Problems to solve:
**1.** Name every court that the case summary below mentions as ruling on Christina's claims.
**2.** Using the case summary below, decide whether each statement agrees with it: (a) The estate's net assets were represented to be $446,966.47. (b) The Appellate Division accepted the estate's argument that the children should receive child support only over time as it accrued. (c) The chancery judge calculated the exact damages the estate owed. Answer yes or no for each and quote the words of the summary that decide it.
**3.** According to the case summary below, what was the face value of the life insurance policy that named the children as beneficiaries?

As a result of being denied coverage under the life insurance policies, Christina filed a lawsuit in the Chancery Division against Timothy’s estate on her own behalf and on behalf of her three children to seek payment from the estate for the unrecoverable proceeds. The Chancery Court relied on the plain language of the MSA in finding that Timothy had breached his obligations under the agreement to maintain life insurance. Thus, the court concluded that Christina and the children were entitled to recover damages from Timothy’s estate and that their claims had first priority over any subordinate claims maintained against the estate.
With regard to the damages analysis, the court pronounced that there were too many uncertainties involved in order to calculate exact damages which would be owed by the estate. Furthermore, there was no need for a precise calculation since the amount of child support which was owed by the estate far exceeded its net assets (represented to be only $446,966.47). Thus, the chancery judge ordered Timothy’s estate to pay the balance of its assets to Christina for the benefit of the children.
On appeal, the Appellate Division affirmed the ruling of the Chancery Court in determining that Timothy breached the terms of the MSA regarding life insurance by committing suicide. In addition, the appellate panel rejected the estate’s contention that the children should only be entitled to outstanding child support payments over time as they accrued. The Appellate Division noted that the face value of $750,000.00 for the life insurance policy in which the children were named as beneficiaries was security for comprehensive support which was not just limited to the basic child support obligation.
The Supreme Court thereafter granted the estate’s petition for Certification. Based on its review of the record below, the Supreme Court affirmed the result reached by the Chancery Division and Appellate Division in which they found that the terms of the MSA were breached.
As part of its reasoning, the Court relied on case law from other jurisdictions which held that the obligation to “maintain” life insurance requires that an ex-spouse be able to recover on the policy upon death. The Court explained that Timothy’s suicide prevented the life insurance policies from continuing and deprived the children of the intended benefits from their policy. Thus, the children were entitled to damages since Timothy’s actions thwarted the intent of the MSA which was to provide support for the children in the event of Timothy’s death. The Supreme Court concluded that the children held an equitable interest in the proceeds of the life insurance policy for which principles of equity entitled them to have a priority claim against the estate.

[Dataset entries]
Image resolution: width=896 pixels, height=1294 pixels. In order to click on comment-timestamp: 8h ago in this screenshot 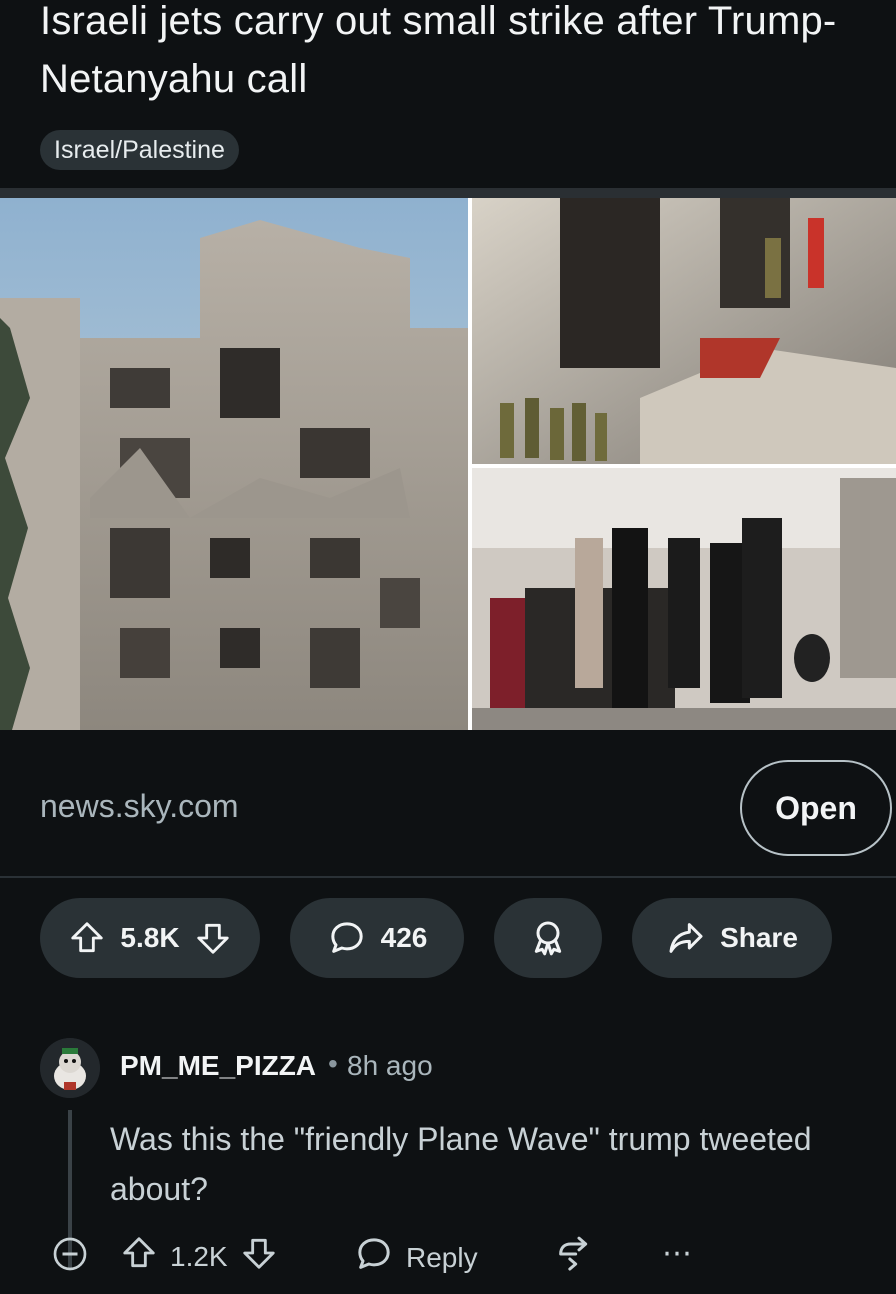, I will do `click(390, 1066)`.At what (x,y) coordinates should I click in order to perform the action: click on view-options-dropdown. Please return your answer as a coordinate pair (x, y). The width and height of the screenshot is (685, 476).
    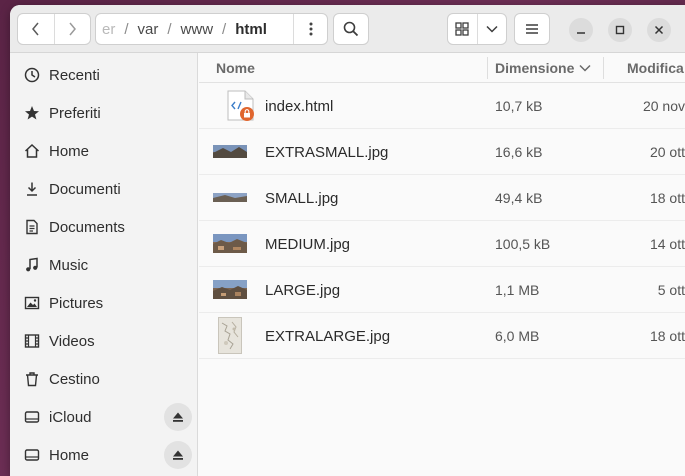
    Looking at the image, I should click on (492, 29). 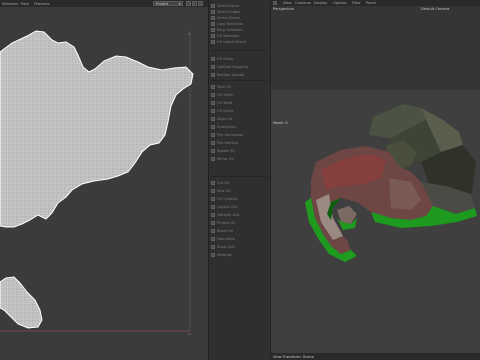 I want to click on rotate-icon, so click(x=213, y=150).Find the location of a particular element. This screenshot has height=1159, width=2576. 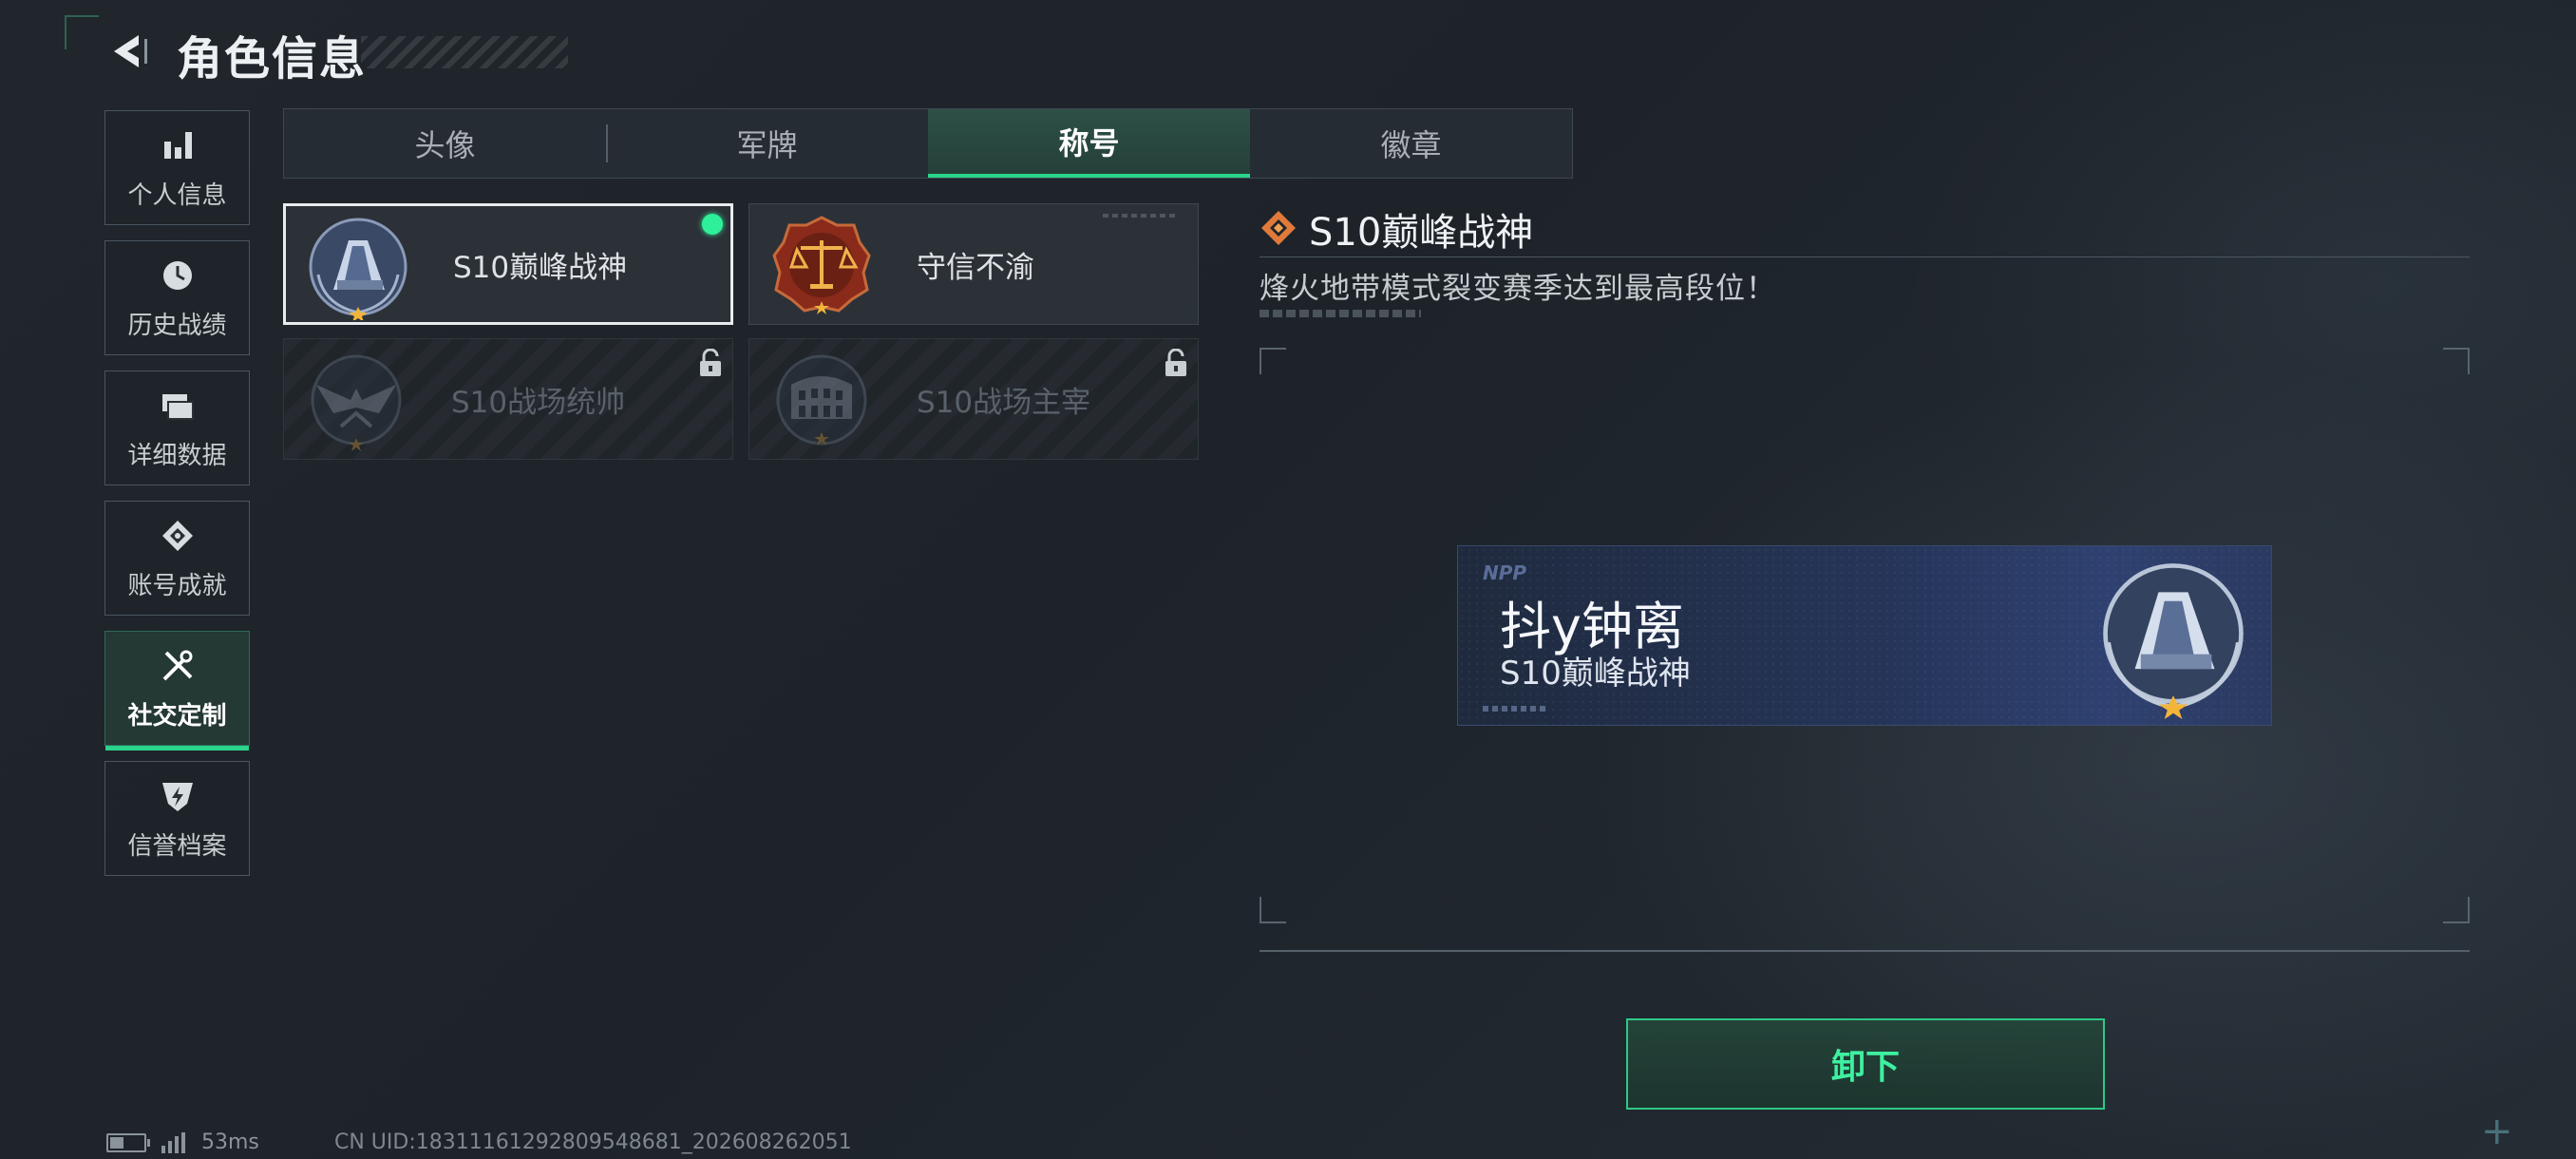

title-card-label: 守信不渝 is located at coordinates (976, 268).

Expected outputs:
**1.**
Chancery Division (also called the Chancery Court)
Appellate Division
Supreme Court

**2.**
(a) Yes: "its net assets (represented to be only $446,966.47)"
(b) No: "the appellate panel rejected the estate’s contention that the children should only be entitled to outstanding child support payments over time as they accrued"
(c) No: "there were too many uncertainties involved in order to calculate exact damages which would be owed by the estate"

**3.** $750,000.00